Oliver Wehrens
Seasoned Technology Leader. Mentor. Dad.
Oliver Wehrens

How you might know that you have a monolith

- 2 min

You start your green field project and keep working on it. It grows and grows and grows. You feel comfortable with it and it could not be better. Because more needs to be done/the product is successful another team is added.

Monolith

If this new team starts complaining that the setup if very complicated and they do take a lot of time to get started: Listen carefully. Of course everybody will complain if they get thrown into another code base, nobody understands the code and of course everybody would have it done differently.

There is a good chance that they say something which you don’t like to hear and they are right about it. You have built a piece of software which grew very large and maybe a single person can not understand the code base anymore.

If you think you have a modular software project but you need to bring everything together to test things out they might be right about it.

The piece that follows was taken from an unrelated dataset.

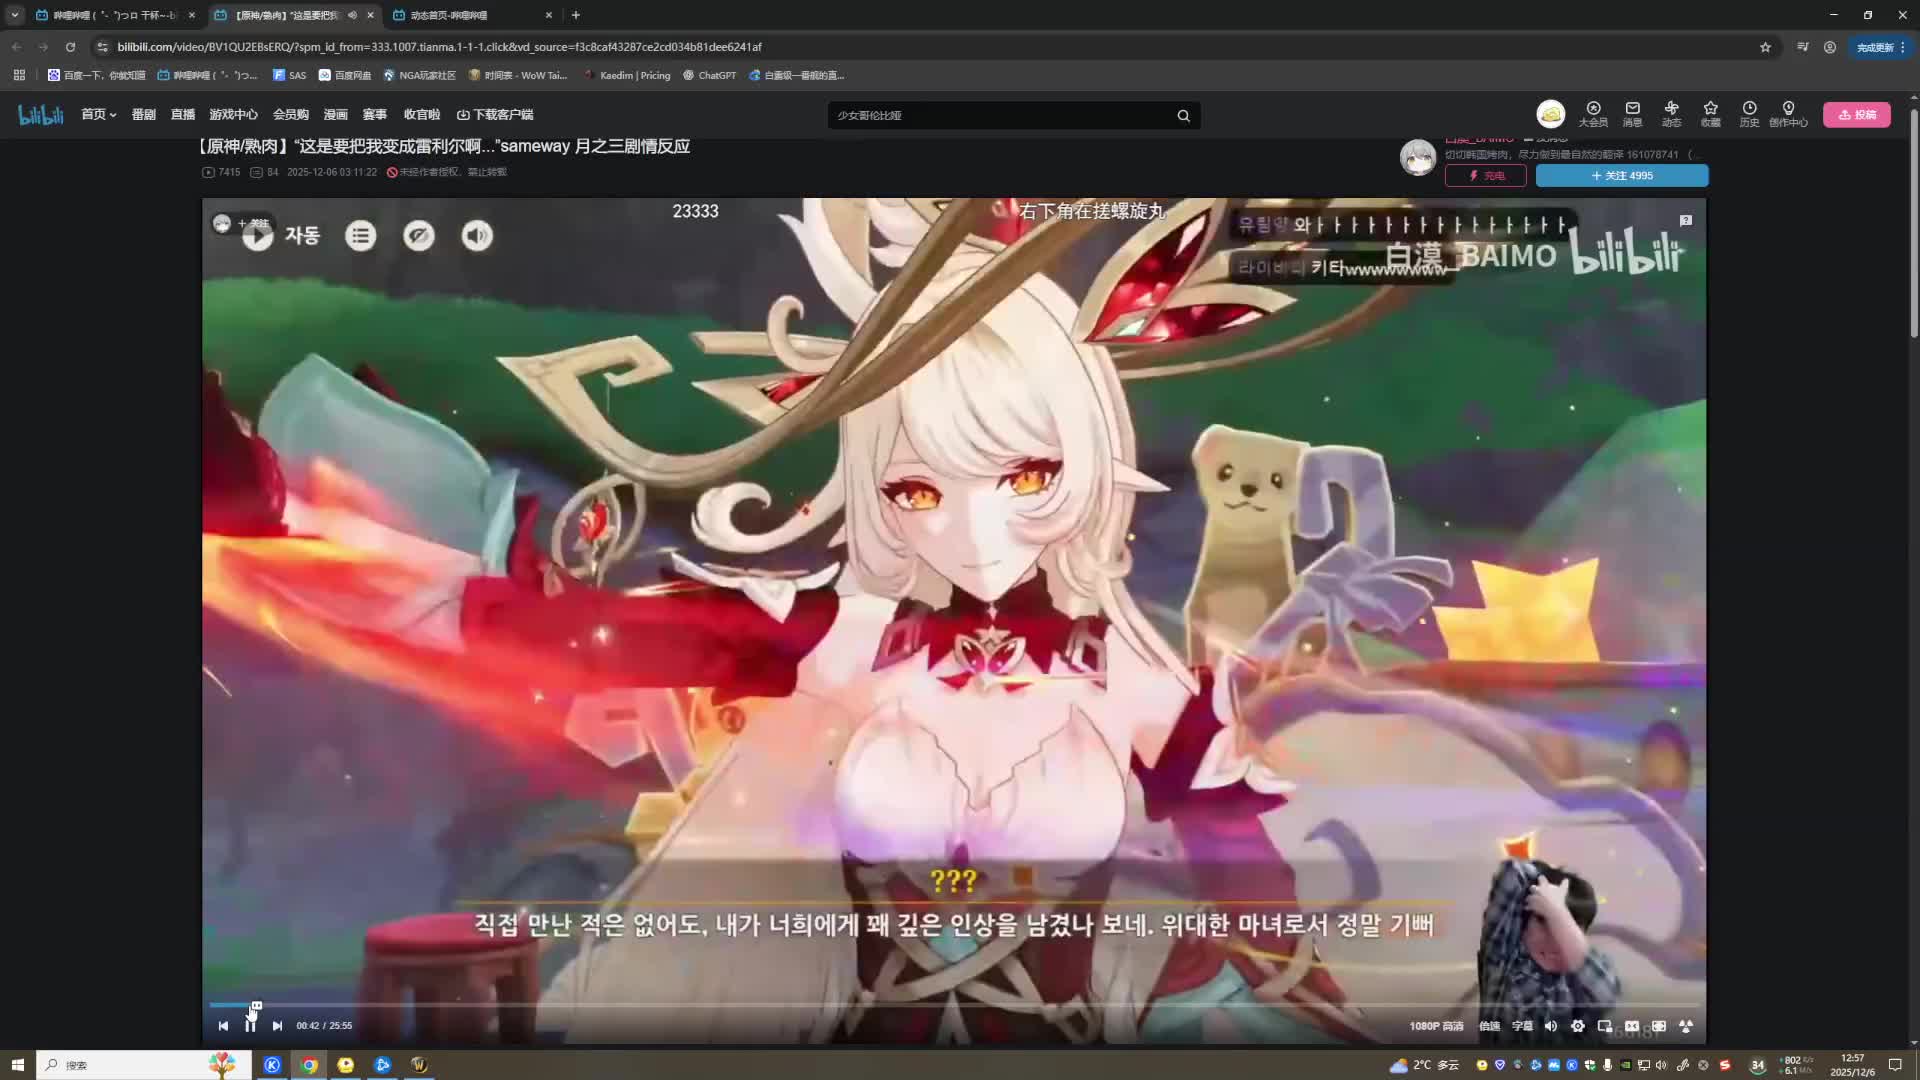The image size is (1920, 1080).
Task: Open the 倍速 playback speed menu
Action: pos(1489,1026)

Don’t get into a fight with the other team and insist that you are right (since you know how things work) and they are wrong. It is way to easy too get upset if somebody does not like your baby and critize it. The other team want’s to help and will very likely stay longer on the project. They are not dumb people so listen to their problems carefully. It’s like a code and architecture review from outside your tunnel. Don’t ignore the valuable information you can gather.

If they do complain about how all things assembled and deployed at the end and that this takes very long and is compliacted … you might have built a monolith. You might not have seen it that way because you are just used to it.